We are all coming off a year where – most likely – our workouts and total energy expenditure dropped off dramatically during the course of a typical day. It is totally understandable.
A whole new field of study has developed recently called inactivity physiology.
Inactivity Physiology Defined
The inactivity physiology paradigm can be defined as:
“Inactivity physiology represents a paradigm shift for how we think about how lifestyle causes disease. Simply put, the inactivity physiology paradigm says that “too little exercise” is not the same as “too much sitting” (physical inactivity) and that too much sitting has very potent effects on the body contributing to the most common diseases.”

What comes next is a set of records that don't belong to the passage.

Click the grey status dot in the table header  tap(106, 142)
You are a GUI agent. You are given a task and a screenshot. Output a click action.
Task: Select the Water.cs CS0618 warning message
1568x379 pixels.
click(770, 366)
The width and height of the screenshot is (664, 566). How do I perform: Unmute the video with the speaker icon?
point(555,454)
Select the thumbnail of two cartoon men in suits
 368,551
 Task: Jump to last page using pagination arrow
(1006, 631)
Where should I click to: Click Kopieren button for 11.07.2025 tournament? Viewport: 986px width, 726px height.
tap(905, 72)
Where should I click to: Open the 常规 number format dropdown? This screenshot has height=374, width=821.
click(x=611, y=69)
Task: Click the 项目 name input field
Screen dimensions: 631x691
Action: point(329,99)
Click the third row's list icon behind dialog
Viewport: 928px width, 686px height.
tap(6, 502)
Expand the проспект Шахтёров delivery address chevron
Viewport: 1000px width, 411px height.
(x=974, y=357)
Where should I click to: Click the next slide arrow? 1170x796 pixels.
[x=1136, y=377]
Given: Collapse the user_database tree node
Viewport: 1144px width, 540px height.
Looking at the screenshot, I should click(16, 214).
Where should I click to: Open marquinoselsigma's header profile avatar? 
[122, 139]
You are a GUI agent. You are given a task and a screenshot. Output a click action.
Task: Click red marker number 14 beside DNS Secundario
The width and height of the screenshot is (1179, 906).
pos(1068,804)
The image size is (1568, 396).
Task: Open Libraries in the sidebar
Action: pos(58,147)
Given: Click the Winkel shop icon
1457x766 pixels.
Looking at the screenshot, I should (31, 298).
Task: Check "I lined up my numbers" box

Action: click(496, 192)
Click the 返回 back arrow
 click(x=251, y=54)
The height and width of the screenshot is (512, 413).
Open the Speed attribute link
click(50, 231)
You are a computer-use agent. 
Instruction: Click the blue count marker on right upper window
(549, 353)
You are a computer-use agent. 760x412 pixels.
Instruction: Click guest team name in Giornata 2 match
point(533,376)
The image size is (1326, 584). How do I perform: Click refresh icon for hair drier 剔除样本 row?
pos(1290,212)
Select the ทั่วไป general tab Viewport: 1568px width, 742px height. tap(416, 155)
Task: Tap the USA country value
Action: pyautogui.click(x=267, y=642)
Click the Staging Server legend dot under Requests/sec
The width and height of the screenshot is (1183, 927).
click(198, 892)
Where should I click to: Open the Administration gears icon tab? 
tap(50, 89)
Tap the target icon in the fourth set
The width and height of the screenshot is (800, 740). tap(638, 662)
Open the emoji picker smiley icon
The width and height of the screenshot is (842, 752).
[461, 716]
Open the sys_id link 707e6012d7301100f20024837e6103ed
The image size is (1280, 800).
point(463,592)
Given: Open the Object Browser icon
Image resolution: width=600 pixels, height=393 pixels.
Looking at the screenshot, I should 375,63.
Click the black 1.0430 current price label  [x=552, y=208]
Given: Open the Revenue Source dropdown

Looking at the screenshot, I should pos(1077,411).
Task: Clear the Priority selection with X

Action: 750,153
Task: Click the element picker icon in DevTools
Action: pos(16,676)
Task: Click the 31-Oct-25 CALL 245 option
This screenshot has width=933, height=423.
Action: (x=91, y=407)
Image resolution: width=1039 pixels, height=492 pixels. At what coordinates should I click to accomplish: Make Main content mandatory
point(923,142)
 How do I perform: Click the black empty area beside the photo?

Think about this for a minute. You get up early to go for an hour run or head to the gym for a long workout. You then hop in the car and drive 30-45 minutes to work. Once you arrive at the office, what happens? That’s right, you sit in front of your computer to work and for meetings. You then typically sit more through lunch and throughout the rest of the day. After work you repeat the 30-45 minute drive home, which is now most likely longer due to rush hour traffic. After you get home you relax a bit, sit and catch the news, sit more during dinner and then watch more TV following dinner.
Well if that is the case, then (most) of the benefits derived from your workout earlier in the day may be erased. Now I know you stressed your body during that hour run or strength workout at the gym. You may think loading your bones and muscles and alleviating some stress is enough. This is all good. Sure, but the issue remains, you’re sitting for eight hours or more each day.
Let’s be honest, we can all increase our activity level a bit more …don’t you think? You need to increase the activity you do throughout the day – above and beyond your exercise session…it’s critical. There is abundance of research showing that additional energy expenditure during the day is vital for long-term health. According to Knudsen and colleagues, “aerobic capacity fell 7 percent in 14 days after reducing steps from 10,000 to 1,500 a day in active men not in exercise programs“. Here are some examples to help avoid this and help add more activity into your day.
10 Ways to Help Prevent Inactivity Physiology
To offset this try adding a few of the following throughout your day to increase daily activity especially while at work:
- Build a standing work station at the office.
- Kneel periodically at your desk (when checking emails) and stretch those tight hip flexors.
- Get up every 20 minutes if you have a desk job and move and/or stretch.
- If your errands are <1 mile from your house – choose walking/biking rather than driving.
- Have “walking conference call” meetings at the office rather than sitting at a conference table.
- Whenever you take calls on a cell phone make sure you get up and walk and talk.
- Wear a pedometer and add 500 steps a day (goal: 10k/day) see Knudsen research paper below.
- Turn your lunch into your workout time. Or take a long walk.
- Limit your TV watching to <10 hours a week.
- Your goal this week: try to stand one hour each day over the course of the week.
Too Much Sitting is Hazardous to Your Health. Len Kravitz, PhD
Are We Facing a New Paradigm of Inactivity Physiology? Br J Sports Medicine.
Is Sitting a Lethal Activity? NY Times article by James Vlahos
Genomic Aspects of Exercise, Inactivity, and Health, Frank Booth, PhD
Knudsen, S. H., Hansen, L. S., Pedersen, M., Dejgaard, T. et al. (2012). Changes in insulin sensitivity precede changes in body composition during 14 days of step reduction combined with overfeeding in healthy young men. Journal of Applied Physiology.